▶ PROBLEM REQUIREMENTS: Would you please repeat all of the data exactly, omitting the pictures?

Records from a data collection
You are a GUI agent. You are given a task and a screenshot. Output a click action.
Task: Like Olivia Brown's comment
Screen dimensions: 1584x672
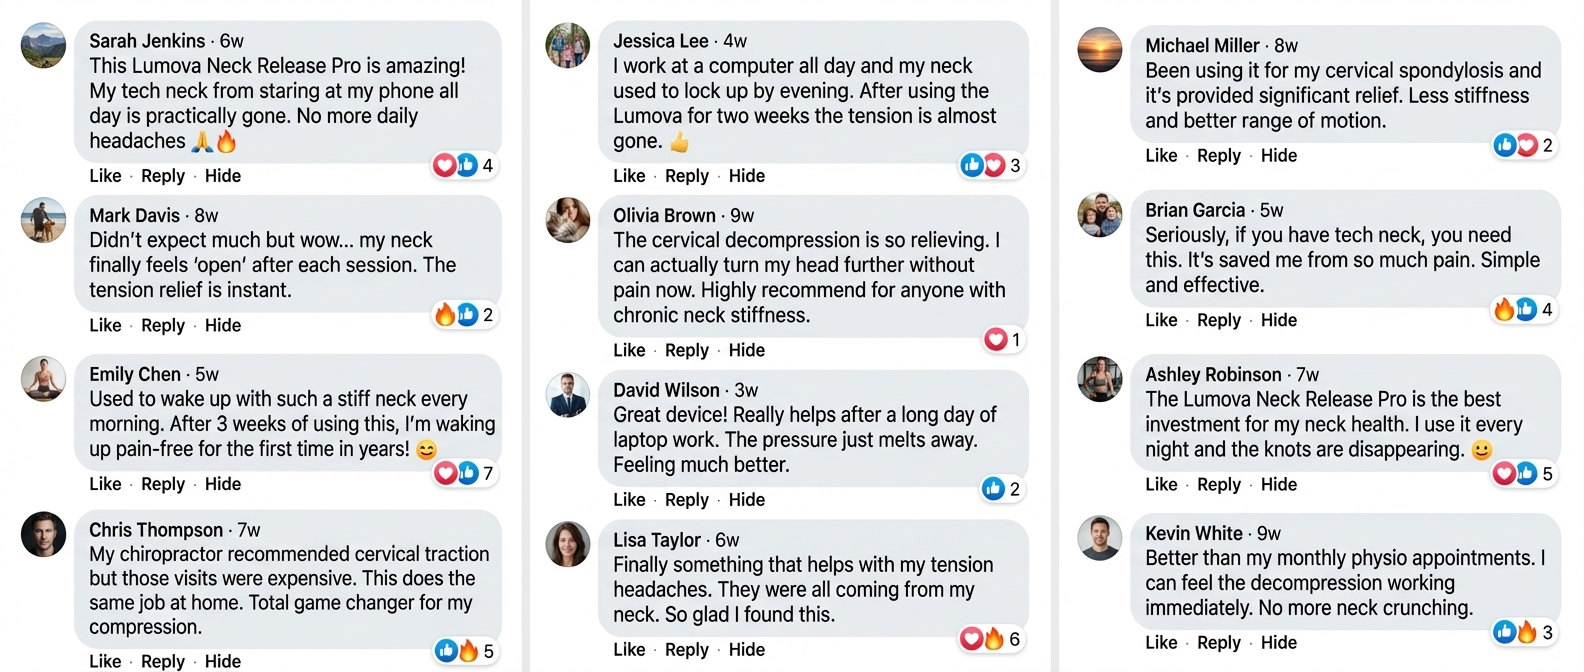pos(629,351)
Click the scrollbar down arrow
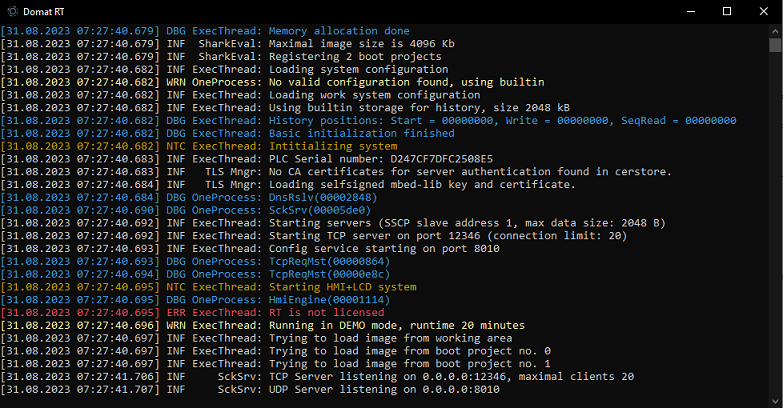Viewport: 783px width, 408px height. tap(775, 401)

▶ THE ANSWER:
You are a GUI agent. You are given a task and a screenshot. Output a click action.
Task: Like Olivia Brown's comment
Screen dimensions: 1584x672
pos(629,351)
Click the scrollbar down arrow
Viewport: 783px width, 408px height. tap(775, 401)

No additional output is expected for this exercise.